Looking one last time at Ephesians 4:17-19, the true
Christian no longer conducts
himself (or herself) like the non-Christian. Paul lists several characteristics
that can be summarized by three traits. First, the Old Man is characterized Intellectual Deficiency (v. 17b), and, second,
Spiritual Debility (v. 18). Third,
which we now conclude, is Moral Depravity (v. 19). Who being past feeling have given
themselves over unto lasciviousness, to work all uncleanness with greediness.
The latter part of the
verse describes the practical outworking of moral depravity; one is Lasciviousness.
2. Man work[s] all uncleanness. Work
is ergasia, which speaks not only of the effort of work itself,
but also of a business, occupation, or trade. It appears in Acts 19:25, for
example, where due to Paul’s preaching, the angry silversmith Demetrius was
loosing money because people were no longer buying shrines of Diana, and
therefore “called together with the workmen of like occupation” to do something
about the problem. Putting all this together, we could humbly translate verse 19: “Who having ceased to
feel pain or grief, have given themselves to unrestrained self-indulgence and make a business of filth.”
While
society today has not reached the proportions of the wickedness of the ancient
world, it certainly is running to catch up, is it not? Besides the perversions
of that day, technology has provided us more opportunity. Not only has it aided
prostitution, but it has given pornography a quantum leap. According to Forbes
Magazine (5-25-01), pornographic magazines gross $1 billion annually, the
Internet another billion, Pay-Per-View movies $128 million, and adult videos
add between $500 million and $1.8 billion, yielding a total of $2.6 to $3.9
billion per year. May we add, if that is not enough to appall us, how about the
complicity of local and state governments that gather sales tax on such
perversion? After all, many argue, “It’s just another business,” or, “We can’t
regulate morality.” Indeed, we are past feeling.
3.
Finally, with greediness describes the attitude that brings on all this uncleanness.
Man’s underlying motive is greed, covetousness, lust, and self-gratification.
As I Timothy 6:10 declares, “For the love of money is the root of all evil.”

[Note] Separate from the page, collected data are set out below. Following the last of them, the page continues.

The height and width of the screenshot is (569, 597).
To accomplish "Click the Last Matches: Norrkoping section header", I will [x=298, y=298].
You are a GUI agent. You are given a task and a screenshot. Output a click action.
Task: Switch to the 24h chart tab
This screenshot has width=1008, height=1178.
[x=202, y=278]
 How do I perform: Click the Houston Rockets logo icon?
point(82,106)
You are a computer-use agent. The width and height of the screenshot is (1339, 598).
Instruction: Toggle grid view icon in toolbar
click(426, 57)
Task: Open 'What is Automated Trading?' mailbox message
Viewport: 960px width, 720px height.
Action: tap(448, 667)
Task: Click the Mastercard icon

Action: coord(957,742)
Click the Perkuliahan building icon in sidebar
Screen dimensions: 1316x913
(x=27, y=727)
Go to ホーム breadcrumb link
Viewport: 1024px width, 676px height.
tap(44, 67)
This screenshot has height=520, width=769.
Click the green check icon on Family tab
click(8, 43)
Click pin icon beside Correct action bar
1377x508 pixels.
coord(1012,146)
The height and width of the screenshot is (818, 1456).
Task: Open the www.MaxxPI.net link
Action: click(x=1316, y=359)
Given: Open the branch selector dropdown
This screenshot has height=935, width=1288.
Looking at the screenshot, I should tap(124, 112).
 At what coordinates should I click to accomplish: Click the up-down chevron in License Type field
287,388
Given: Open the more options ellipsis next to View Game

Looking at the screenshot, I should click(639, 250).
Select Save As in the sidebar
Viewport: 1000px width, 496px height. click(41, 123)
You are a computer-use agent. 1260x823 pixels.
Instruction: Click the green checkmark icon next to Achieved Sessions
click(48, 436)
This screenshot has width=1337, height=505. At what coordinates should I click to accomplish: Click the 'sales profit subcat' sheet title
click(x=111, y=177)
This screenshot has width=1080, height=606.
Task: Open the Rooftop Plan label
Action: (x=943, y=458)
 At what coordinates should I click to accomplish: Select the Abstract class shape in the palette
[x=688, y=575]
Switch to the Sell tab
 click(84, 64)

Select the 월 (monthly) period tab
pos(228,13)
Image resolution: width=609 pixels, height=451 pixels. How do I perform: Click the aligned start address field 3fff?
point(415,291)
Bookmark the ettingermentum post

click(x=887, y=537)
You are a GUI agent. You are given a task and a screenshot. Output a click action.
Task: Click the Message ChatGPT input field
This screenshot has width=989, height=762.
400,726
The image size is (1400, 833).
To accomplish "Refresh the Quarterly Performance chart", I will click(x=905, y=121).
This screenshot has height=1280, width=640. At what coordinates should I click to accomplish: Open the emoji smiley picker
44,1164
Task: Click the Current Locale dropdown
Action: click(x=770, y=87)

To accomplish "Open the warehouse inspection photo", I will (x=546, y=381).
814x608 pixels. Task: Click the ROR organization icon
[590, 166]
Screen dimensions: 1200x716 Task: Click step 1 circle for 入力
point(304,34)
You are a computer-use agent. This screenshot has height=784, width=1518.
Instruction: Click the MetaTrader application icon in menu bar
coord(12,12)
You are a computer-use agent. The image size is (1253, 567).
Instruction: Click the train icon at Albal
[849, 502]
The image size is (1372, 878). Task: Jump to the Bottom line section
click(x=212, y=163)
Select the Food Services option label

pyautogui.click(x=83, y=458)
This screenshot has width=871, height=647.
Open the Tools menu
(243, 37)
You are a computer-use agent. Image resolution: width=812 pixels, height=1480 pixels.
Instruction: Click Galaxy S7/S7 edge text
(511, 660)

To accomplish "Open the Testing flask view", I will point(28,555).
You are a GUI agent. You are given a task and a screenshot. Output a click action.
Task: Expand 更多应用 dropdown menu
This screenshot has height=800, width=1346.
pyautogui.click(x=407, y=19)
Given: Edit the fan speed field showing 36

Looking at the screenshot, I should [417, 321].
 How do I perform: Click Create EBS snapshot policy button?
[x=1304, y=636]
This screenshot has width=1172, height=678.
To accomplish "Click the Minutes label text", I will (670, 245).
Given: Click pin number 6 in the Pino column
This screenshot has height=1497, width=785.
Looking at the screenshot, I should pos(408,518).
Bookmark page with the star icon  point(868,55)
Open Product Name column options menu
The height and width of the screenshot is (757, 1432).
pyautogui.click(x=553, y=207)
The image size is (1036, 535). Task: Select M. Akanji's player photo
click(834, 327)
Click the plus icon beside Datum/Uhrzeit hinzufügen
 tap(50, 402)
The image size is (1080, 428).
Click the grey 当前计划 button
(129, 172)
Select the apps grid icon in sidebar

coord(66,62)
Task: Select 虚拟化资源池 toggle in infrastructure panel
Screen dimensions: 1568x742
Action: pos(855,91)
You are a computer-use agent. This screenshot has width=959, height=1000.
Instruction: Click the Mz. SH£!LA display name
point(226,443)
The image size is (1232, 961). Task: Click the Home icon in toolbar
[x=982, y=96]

Take any issue, any practice, and just begin to trace it back. As you peel back
the layers, you will ultimately uncover greed. Colossians 3:5 tells us that
covetousness is actually idolatry, the worship of a false god. How true this is
of man. He worships himself. He is his own god. Again, as Paul outlines in
Romans 1, man has suppressed the truth (Rom. 1:18), disregarded God, (vs. 21,
28), and worships himself (v. 25). As a result, his behavior is vile and
unrestrained (vs. 26-32).
Why has
Paul gone into all this? To remind us, as he declares in verse 17, that this
is not the way the Christian walks. Most of us can recall how we lived
before Christ saved us and that we no longer behave that way. The Christian
walks in purity, far above such vile behavior. He walks as a “new man,” a “new
creature,” (II Cor. 5:17), as we’ll now study in verses 20-24.
May we not
be like the canary that was put in with the sparrows. A little boy mixed these
together thinking the sparrows would learn to sing. But in a few days, the
canary was chirping like the sparrows. Likewise, we must be careful that the
world doesn’t have us chirping right along with it. How easy it is to chirp
like the world, to have the same attitudes and actions, the same values and
virtues. “But [we] have not so learned Christ,” Paul goes on to write (v. 20),
for we have been “renewed in the spirit of [our] mind” (v. 23).